§ **The request**
Put every line of the items below into a JSON list of strings, one string per line. Skip blank lines and leave the pictures out.

[Stored records]
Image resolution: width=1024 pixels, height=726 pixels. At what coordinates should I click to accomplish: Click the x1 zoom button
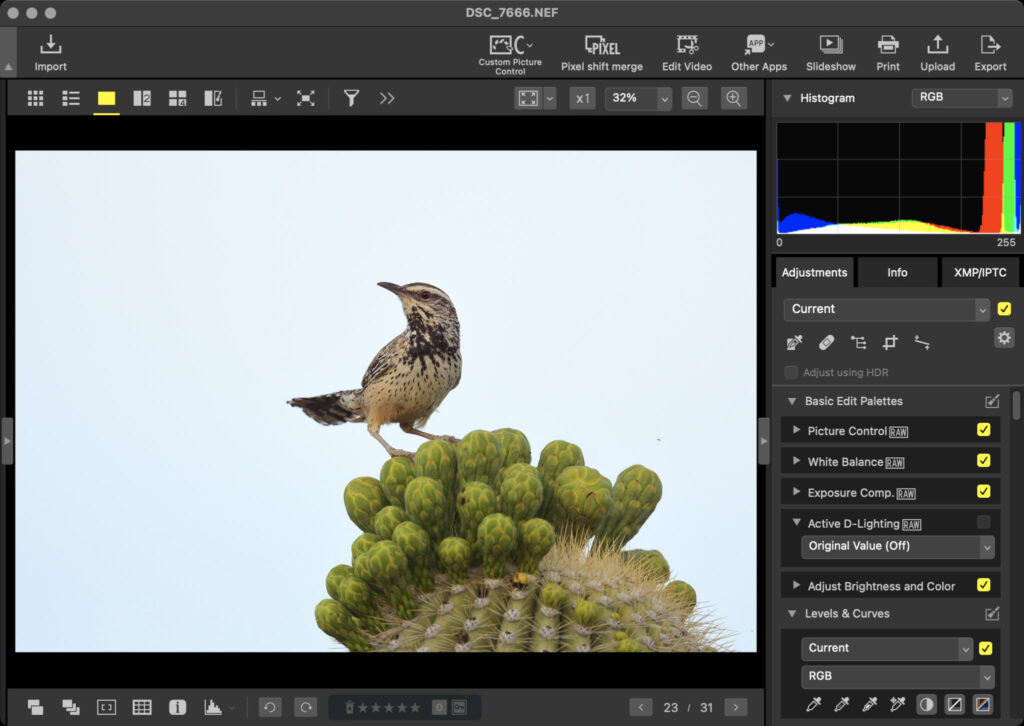(582, 98)
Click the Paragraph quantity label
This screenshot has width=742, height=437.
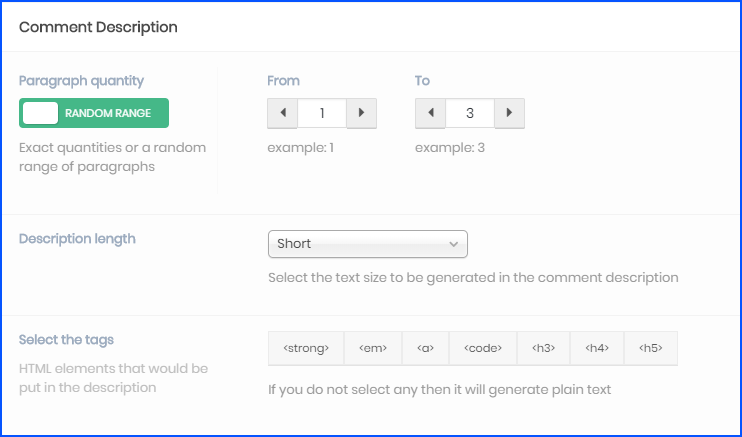(x=81, y=80)
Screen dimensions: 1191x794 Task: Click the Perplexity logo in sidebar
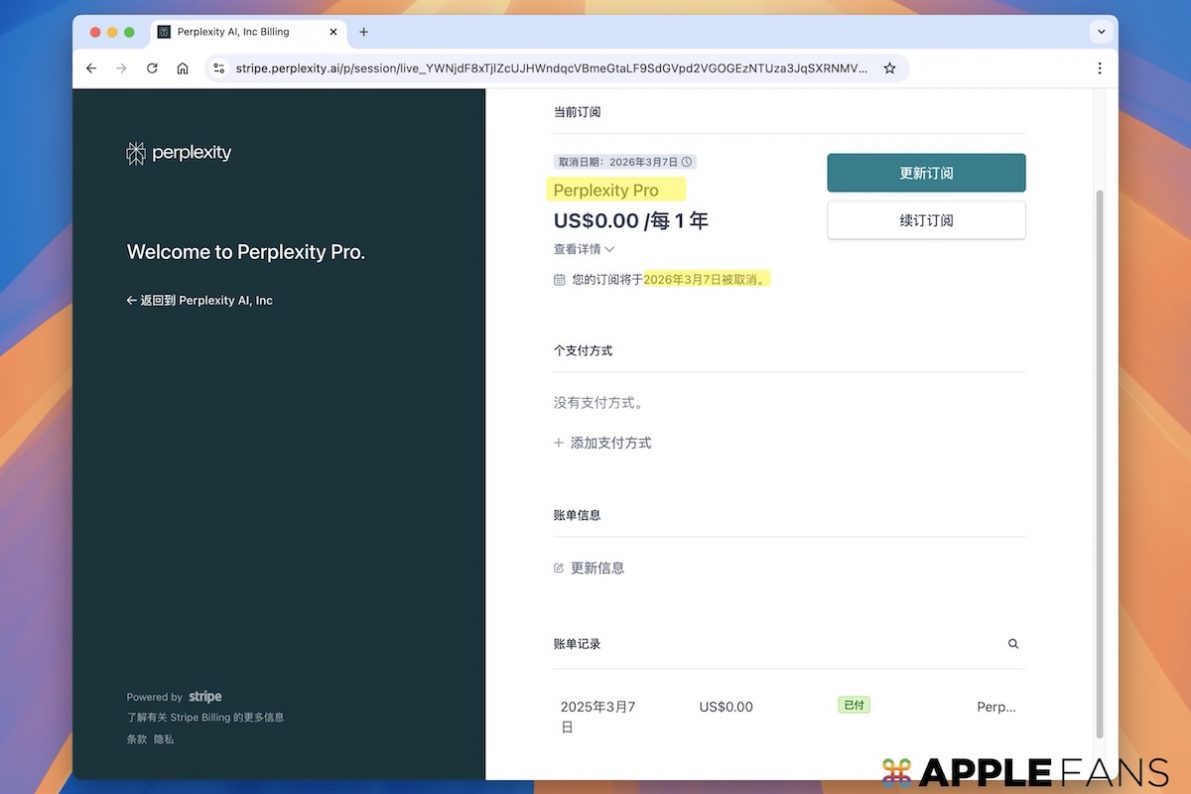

§ **Expected answer**
[
  "Image resolution: width=1024 pixels, height=726 pixels. At what coordinates should I click to accomplish: Click the x1 zoom button",
  "(582, 98)",
  "Click the Paragraph quantity label",
  "This screenshot has width=742, height=437.",
  "(x=81, y=80)",
  "Screen dimensions: 1191x794 Task: Click the Perplexity logo in sidebar"
]